Le coût de la solidarité questionne


PAPEETE, lundi 10 juin 2013. Le Comité de gestion du Régime de solidarité de la Polynésie française (RSPF) s’est réuni ce lundi matin pour valider les décisions prises la semaine dernière par le Conseil des ministres d’augmenter le montant des allocations familiales et du minimum vieillesse. La question du financement, à terme, de ces mesures reste posée. Les deux délibérations à l’ordre du jour du Comité de gestion du RSPF ont été adoptées à la majorité des membres présents, mais leur mise en place coince un peu du côté des représentants du régime des salariés. Les quatre représentants du régime salarié présents ont choisi de s’abstenir ou de voter contre ces nouvelles mesures sociales, annoncées par le gouvernement Flosse avant même que l’avis ait été demandé au Comité de gestion. Si la régularisation de la méthode est aujourd’hui opérée a posteriori, il n’en reste pas moins que des interrogations et pas de moindres en ce qui concerne le financement de ces mesures à partir de 2014, ont été clairement posées au ministre de la solidarité qui préside le Comité de gestion du RSPF, soit Gaston Flosse en personne. Mais les réponses à ces questions tardent à venir et ne seront véritablement abordées que lors de réunions de travail à venir avec la ministre de la santé, Béatrice Chansin sur une réforme de fond de la Protection sociale généralisée (PSG). Bref, ce premier rendez-vous entre le nouveau gouvernement de Polynésie et les représentants des syndicats a été pour le moins expéditif (moins d’une heure), laissant de nombreux champs de discussion ouverts.

## Travail demandé
a) Dressez la liste des noms propres de personnes et de lieux qui figurent dans l'article sur le RSPF.
b) Poursuivez l'article sur le RSPF après sa dernière phrase.

## Données fournies
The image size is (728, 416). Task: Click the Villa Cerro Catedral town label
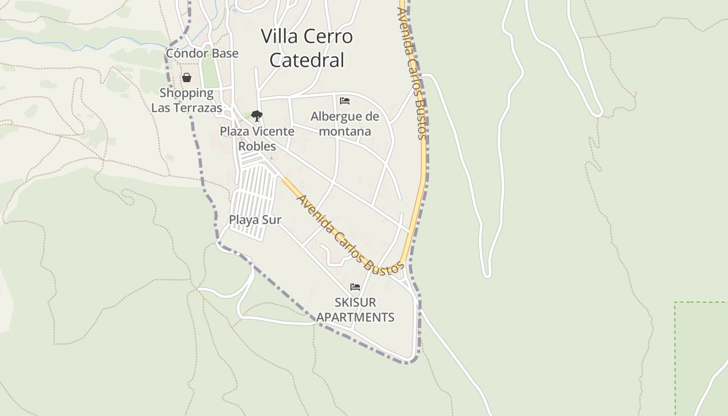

## Réponses
a) Papeete ; Polynésie française ; Gaston Flosse ; Béatrice Chansin

b)
Les syndicats des salariés restent dubitatifs sur ces mesures sociales. «Nous nous sommes abstenus. On ne peut pas voter contre une mesure qui s’attaque à la misère des familles ou des personnes âgées mais nous avons posé des questions pour lesquelles nous n’avons pas eu de réponse» souligne Patrick Galenon, secrétaire général de la CSTP/FO. Parmi ces questions, quid des personnes qui touchent une retraite mensuelle plus basse que le minimum vieillesse qui vient de passer à 80 000 Fcfp ? Ou bien pourquoi les allocations familiales passent à 10 000 Fcfp/mois pour les ressortissants du RSPF quand elles stagnent à 7000 Fcfp pour tous les salariés quel que soit leur niveau de rémunération ? Des injustices dans la répartition de la manne sociale que les syndicats voudraient bien voir disparaitre. «Il va vraiment falloir penser à distribuer moins aux plus hauts salaires pour que les autres puissent avoir plus» poursuit Patrick Galenon. Eugène Sommers représentant syndical de la CSIP dit un peu la même chose «Nous avons voté contre parce que ces mesures alourdissent le régime de la solidarité. C’est vrai qu’il y a des familles démunies et qu’il faut penser à un dispositif, mais là nous savons que la CST qui pèse particulièrement sur les salariés va augmenter. Mais quand ? Combien ? Sur quelles tranches de revenus ? Or, ces problèmes de financement futur n’ont pas été évoqués. Ce serait bien aussi que ce ne soient pas toujours les mêmes qui doivent payer». Enfin, le syndicat A Tia I Mua qui avait dénoncé dès la semaine dernière une «décision prise dans la précipitation, sans concertation et sans financement pérenne» se réserve le droit d’intenter une action en justice pour ce qui concerne le relèvement du minimum vieillesse, précisait Yves Laugrost son représentant.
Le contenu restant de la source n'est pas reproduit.